Phillip Barry Albert, the former President of Pelco Structural LLC, an established steel pole manufacturer based in Claremore, Oklahoma, has been sentenced to 30 months in prison following his conviction for evading more than $1 million in income taxes. The sentencing, handed down yesterday, marks a significant milestone in the government’s ongoing efforts to combat tax fraud and enforce tax laws.
From 2014 to 2019, Albert engaged in a sophisticated scheme to divert over $2.6 million of company funds to himself, bypassing the tax system. Court documents reveal that he manipulated Pelco’s external payroll service to mislabel these substantial payments as reimbursements instead of income. This deliberate mischaracterization meant that the payroll company did not withhold federal income taxes nor report the payments as wages on Albert’s W-2 forms. As a result, Albert avoided reporting this income on his tax returns for the respective years, causing a tax loss to the IRS totaling $1,000,232.
U.S. District Judge Terence Kern for the Northern District of Oklahoma also ordered Albert to serve one year of supervised release following his prison term. Additionally, Albert is mandated to make restitution payments, amounting to approximately $1,000,232 to the United States and a staggering $2,615,750 to Pelco Industries Inc., the former parent company of Pelco Structural.
The case was brought to light and pursued by Acting Deputy Assistant Attorney General Stuart M. Goldberg of the Justice Department’s Tax Division and U.S. Attorney Clinton J. Johnson for the Northern District of Oklahoma.

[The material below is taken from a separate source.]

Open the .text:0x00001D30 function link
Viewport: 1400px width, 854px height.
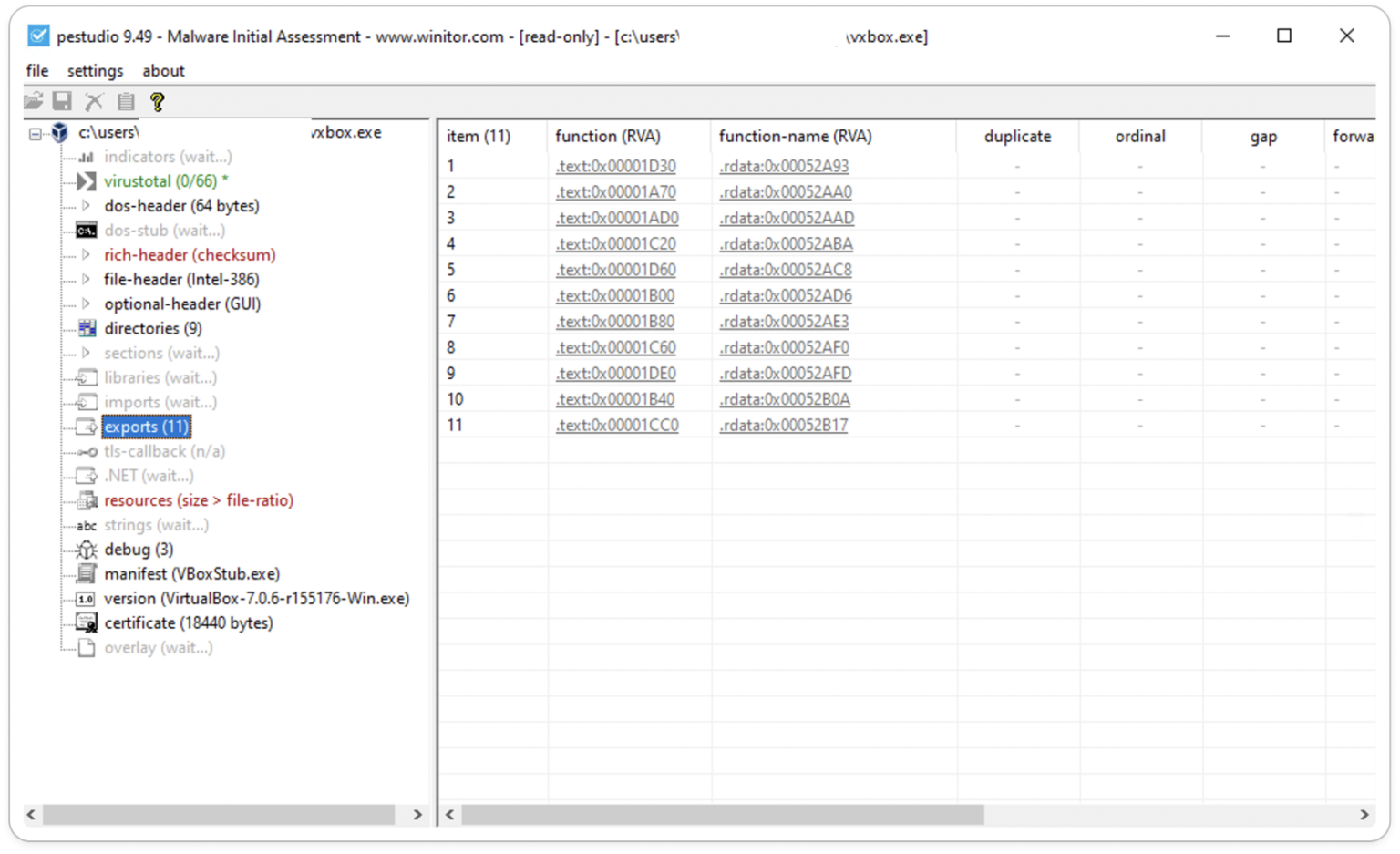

The investigative efforts of the IRS Criminal Investigation and the FBI were instrumental in unveiling the details of Albert’s tax evasion tactics.

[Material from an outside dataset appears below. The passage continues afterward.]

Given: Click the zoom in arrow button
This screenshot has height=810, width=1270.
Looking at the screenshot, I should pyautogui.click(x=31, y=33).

The prosecution of the case was handled by Trial Attorney Meredith Havekost of the Justice Department’s Tax Division and Assistant U.S. Attorney Thomas Duncombe for the Northern District of Oklahoma. Their diligent work underscores the government’s commitment to maintaining the integrity of the nation’s tax system and holding individuals accountable for undermining public trust through tax evasion.
Implications for Small Business Owners
This case serves as a stark reminder to small business owners of the critical importance of adhering to tax laws and regulations. Tax evasion not only jeopardizes the financial health and reputation of the business involved but also places an unfair burden on honest taxpayers and the public resources funded by tax revenues.
Small business owners should view this as an opportunity to reassess their tax practices and ensure compliance with all tax obligations. Consulting with tax professionals and leveraging accurate payroll and accounting systems can prevent inadvertent or deliberate misreporting of income and taxes.
The significant restitution ordered in this case highlights the financial and legal risks associated with tax evasion. Businesses are encouraged to foster a culture of transparency and compliance, thus protecting themselves and their stakeholders from similar legal consequences.
As the government continues to crack down on tax evasion and fraud, it is more important than ever for small business owners to remain vigilant and committed to upholding the highest standards of tax compliance.